— What is being asked —
Which lines of the data hold the word "page"? Copy all of them.

— Dataset entries —
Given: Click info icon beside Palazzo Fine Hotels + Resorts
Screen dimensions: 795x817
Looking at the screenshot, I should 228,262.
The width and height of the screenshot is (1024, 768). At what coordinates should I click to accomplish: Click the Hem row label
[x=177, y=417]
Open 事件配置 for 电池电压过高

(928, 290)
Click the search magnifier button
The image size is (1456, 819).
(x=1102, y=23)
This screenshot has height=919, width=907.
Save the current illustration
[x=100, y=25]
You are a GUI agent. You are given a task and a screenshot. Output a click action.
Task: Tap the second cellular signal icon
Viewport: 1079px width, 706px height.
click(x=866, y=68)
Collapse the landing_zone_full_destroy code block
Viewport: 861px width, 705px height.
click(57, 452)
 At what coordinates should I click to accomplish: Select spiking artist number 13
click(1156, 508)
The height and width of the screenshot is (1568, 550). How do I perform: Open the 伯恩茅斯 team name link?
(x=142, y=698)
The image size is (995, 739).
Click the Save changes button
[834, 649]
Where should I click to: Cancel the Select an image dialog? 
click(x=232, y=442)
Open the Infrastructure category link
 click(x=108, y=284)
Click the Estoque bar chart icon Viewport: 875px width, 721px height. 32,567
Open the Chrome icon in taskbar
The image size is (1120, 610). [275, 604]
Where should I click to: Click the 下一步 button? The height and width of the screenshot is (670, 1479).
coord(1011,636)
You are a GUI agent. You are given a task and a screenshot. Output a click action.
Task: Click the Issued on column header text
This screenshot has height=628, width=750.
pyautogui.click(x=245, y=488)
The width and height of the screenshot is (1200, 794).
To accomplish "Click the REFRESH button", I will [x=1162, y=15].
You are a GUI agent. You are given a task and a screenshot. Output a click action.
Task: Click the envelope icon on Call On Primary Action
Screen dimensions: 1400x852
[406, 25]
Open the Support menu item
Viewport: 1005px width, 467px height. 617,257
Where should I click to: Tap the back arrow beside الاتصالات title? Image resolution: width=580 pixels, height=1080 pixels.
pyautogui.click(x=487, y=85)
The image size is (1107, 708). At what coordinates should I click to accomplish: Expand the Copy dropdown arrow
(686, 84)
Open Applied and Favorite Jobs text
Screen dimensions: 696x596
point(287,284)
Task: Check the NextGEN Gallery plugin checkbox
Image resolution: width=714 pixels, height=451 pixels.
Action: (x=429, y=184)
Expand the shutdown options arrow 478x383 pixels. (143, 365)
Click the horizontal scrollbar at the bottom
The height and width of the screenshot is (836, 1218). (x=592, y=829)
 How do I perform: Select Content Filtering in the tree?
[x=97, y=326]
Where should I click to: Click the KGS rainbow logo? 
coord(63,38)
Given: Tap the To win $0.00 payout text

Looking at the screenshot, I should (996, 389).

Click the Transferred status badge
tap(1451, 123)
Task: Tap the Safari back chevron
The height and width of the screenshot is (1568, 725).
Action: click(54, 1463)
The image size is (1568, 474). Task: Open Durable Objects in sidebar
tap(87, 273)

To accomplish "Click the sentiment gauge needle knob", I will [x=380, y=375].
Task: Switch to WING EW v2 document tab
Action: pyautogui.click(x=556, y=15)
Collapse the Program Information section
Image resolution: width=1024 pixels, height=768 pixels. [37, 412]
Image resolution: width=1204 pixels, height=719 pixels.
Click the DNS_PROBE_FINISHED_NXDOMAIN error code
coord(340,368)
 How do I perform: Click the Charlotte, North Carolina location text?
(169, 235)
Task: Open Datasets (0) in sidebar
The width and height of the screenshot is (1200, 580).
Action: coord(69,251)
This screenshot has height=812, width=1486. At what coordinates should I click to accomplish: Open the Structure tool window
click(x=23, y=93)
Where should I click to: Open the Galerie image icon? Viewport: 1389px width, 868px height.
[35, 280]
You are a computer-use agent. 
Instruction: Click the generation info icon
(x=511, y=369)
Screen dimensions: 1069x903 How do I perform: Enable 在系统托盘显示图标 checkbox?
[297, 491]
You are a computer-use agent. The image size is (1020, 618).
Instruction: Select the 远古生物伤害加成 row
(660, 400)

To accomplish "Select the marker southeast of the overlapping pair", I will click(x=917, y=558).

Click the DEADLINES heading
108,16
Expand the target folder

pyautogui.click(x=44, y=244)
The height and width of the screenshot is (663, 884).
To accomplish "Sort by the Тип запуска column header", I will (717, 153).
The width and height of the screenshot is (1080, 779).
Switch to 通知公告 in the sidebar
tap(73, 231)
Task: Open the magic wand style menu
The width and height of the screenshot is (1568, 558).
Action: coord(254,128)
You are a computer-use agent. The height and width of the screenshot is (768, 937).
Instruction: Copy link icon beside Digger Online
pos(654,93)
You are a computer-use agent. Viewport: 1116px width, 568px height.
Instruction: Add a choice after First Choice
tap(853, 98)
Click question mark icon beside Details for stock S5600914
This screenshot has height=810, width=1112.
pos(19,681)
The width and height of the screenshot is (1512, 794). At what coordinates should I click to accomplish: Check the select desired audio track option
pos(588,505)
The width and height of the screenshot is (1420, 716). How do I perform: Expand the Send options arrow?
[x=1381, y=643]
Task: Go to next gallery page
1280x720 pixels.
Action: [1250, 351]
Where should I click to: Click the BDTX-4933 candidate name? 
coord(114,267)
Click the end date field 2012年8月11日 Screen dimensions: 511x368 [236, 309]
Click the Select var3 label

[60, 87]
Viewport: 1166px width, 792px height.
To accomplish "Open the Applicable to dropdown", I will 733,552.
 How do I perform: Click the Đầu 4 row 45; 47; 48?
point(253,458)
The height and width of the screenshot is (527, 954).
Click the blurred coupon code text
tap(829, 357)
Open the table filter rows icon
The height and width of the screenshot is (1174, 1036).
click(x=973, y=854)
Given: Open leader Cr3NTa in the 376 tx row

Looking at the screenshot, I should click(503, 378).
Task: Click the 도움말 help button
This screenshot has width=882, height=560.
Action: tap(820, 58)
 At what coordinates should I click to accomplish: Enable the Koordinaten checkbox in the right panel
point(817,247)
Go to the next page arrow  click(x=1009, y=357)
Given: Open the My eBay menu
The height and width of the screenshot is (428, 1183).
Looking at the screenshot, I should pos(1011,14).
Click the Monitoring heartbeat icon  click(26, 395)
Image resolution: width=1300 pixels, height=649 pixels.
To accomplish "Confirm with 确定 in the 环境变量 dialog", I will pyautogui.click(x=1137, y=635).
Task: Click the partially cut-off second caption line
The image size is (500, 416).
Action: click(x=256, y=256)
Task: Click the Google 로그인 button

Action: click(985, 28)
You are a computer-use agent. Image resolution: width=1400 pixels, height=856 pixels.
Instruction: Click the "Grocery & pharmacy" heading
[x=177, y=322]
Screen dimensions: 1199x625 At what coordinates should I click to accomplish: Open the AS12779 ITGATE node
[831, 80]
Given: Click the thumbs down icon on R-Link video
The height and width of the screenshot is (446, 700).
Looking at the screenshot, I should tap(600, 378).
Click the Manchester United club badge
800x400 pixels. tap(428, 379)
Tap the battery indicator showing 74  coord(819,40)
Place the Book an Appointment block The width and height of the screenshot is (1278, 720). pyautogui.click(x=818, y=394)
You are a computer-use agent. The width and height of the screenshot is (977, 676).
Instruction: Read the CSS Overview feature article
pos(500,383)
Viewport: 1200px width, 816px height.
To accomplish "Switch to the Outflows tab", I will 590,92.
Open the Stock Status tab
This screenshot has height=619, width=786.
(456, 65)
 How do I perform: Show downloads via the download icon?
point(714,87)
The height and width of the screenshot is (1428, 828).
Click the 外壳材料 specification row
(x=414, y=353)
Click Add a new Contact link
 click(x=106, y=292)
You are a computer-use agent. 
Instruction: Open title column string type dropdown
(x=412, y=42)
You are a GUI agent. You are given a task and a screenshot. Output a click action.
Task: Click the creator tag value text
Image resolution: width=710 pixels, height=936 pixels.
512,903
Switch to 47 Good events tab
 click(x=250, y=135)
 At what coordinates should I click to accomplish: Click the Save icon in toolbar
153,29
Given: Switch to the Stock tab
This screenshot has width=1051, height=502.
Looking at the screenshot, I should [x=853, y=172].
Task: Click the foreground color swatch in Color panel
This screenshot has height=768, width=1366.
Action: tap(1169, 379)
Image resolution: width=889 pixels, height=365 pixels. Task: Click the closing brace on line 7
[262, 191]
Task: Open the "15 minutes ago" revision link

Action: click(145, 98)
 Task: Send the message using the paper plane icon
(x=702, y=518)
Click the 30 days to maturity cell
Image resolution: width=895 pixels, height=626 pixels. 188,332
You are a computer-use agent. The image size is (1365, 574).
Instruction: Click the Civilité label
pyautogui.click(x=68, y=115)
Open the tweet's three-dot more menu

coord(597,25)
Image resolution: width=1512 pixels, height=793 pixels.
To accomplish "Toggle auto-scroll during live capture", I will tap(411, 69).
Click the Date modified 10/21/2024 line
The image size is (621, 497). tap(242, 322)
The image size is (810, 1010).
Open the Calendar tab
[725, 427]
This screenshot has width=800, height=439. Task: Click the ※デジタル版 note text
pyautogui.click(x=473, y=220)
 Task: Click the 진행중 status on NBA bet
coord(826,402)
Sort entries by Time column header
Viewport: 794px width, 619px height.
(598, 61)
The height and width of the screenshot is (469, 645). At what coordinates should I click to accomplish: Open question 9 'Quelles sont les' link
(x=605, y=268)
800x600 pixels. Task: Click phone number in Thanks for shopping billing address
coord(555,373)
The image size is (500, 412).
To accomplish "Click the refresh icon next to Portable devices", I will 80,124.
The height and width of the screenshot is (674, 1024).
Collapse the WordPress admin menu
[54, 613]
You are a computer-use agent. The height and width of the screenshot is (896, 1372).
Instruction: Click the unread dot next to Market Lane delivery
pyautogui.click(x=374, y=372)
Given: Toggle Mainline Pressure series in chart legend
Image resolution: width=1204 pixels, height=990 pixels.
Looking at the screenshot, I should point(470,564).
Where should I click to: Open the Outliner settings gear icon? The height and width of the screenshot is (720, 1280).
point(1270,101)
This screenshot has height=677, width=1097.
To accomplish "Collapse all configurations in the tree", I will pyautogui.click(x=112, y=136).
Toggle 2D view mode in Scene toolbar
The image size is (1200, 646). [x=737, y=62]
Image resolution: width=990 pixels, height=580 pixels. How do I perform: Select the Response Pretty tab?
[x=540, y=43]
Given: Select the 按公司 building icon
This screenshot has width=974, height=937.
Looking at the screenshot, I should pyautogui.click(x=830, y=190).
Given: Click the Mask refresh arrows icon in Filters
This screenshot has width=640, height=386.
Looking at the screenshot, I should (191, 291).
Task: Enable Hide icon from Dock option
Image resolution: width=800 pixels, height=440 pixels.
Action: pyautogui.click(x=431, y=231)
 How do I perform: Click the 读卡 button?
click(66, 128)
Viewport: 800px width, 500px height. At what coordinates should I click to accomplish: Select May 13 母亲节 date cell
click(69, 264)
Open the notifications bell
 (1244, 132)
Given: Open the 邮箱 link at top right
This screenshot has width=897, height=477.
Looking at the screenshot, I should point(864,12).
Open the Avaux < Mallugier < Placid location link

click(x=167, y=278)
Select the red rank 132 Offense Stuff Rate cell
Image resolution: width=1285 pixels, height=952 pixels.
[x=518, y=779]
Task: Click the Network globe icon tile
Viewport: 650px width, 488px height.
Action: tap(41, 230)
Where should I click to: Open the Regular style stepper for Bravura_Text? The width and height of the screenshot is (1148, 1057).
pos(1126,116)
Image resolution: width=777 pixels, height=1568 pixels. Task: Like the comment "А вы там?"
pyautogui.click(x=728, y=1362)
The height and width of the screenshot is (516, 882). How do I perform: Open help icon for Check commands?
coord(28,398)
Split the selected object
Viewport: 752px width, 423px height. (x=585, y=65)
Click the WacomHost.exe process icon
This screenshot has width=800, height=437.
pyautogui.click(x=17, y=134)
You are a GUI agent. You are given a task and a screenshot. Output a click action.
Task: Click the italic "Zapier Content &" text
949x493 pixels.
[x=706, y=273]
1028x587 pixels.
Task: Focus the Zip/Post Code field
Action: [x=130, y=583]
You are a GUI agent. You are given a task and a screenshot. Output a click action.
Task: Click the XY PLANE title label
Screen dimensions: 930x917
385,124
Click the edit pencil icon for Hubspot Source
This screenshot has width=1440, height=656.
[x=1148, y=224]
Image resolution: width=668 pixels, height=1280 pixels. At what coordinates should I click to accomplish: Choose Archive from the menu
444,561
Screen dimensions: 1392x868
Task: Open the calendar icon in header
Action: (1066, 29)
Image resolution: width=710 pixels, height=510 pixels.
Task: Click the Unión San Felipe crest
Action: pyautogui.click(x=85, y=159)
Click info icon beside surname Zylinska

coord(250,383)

— Output for this exercise —
Task: Go to next gallery page
Go to the next page arrow  click(x=1009, y=357)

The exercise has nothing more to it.